Work to complete:
When you reach the line that contains "The image size", please begin copying, and carry on exactly to the last line of the material, leaving out every picture.

Material for the task:
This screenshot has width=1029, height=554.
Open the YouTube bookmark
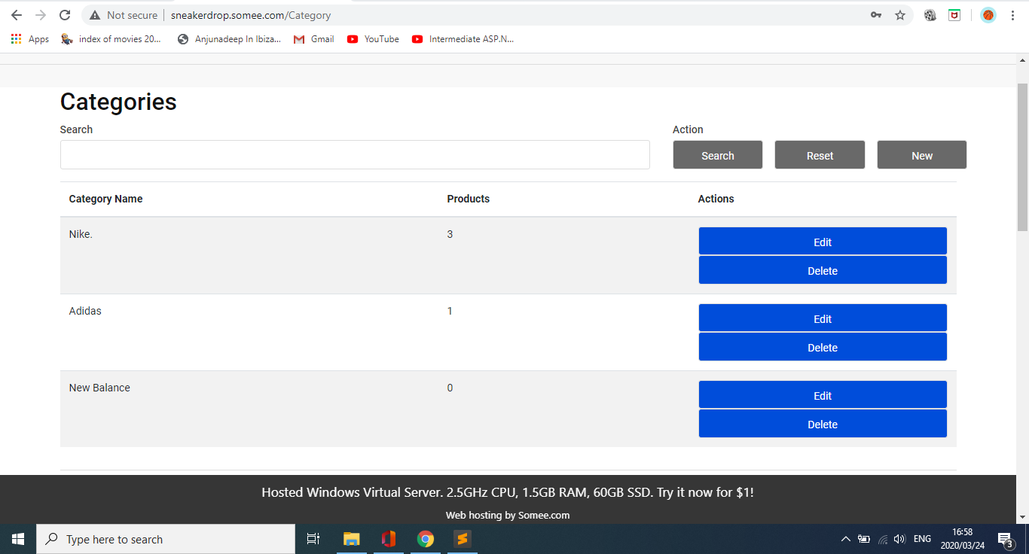pyautogui.click(x=373, y=39)
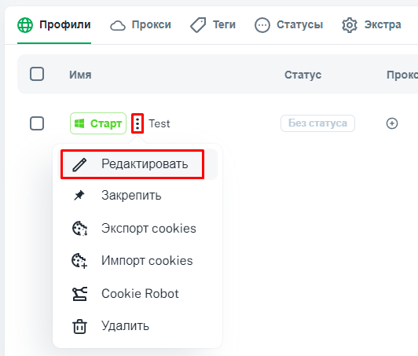Click the trash can icon for Удалить
This screenshot has width=418, height=356.
(79, 326)
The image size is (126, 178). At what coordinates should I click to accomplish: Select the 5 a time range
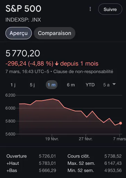coord(106,85)
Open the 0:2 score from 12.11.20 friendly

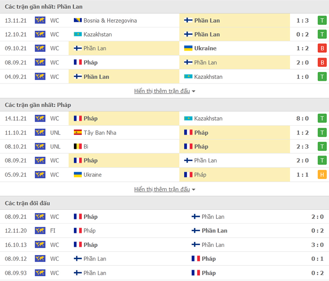(x=317, y=231)
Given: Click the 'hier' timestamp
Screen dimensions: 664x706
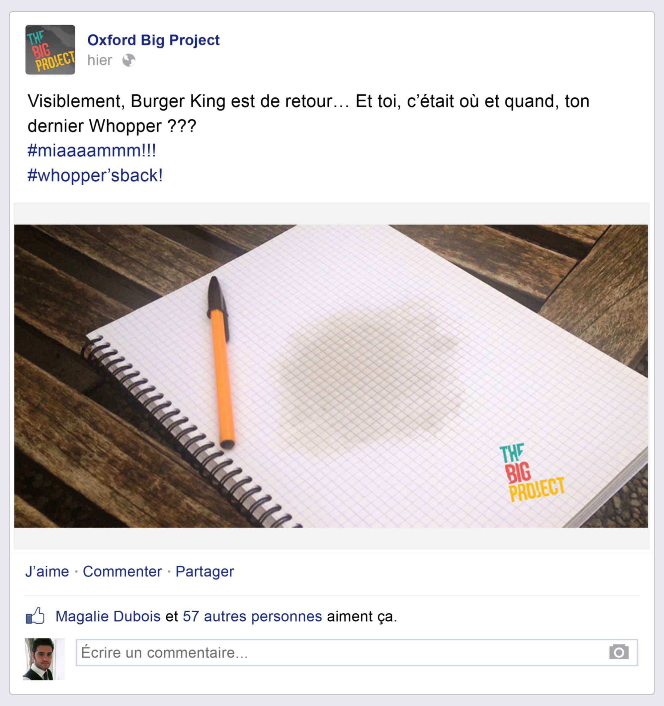Looking at the screenshot, I should point(100,60).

Solution for this exercise:
The image size is (126, 178). At what coordinates should I click to accomplish: Select the 5 a time range
coord(106,85)
Open the 0:2 score from 12.11.20 friendly

(x=317, y=231)
Given: Click the 'hier' timestamp
Screen dimensions: 664x706
Looking at the screenshot, I should point(100,60).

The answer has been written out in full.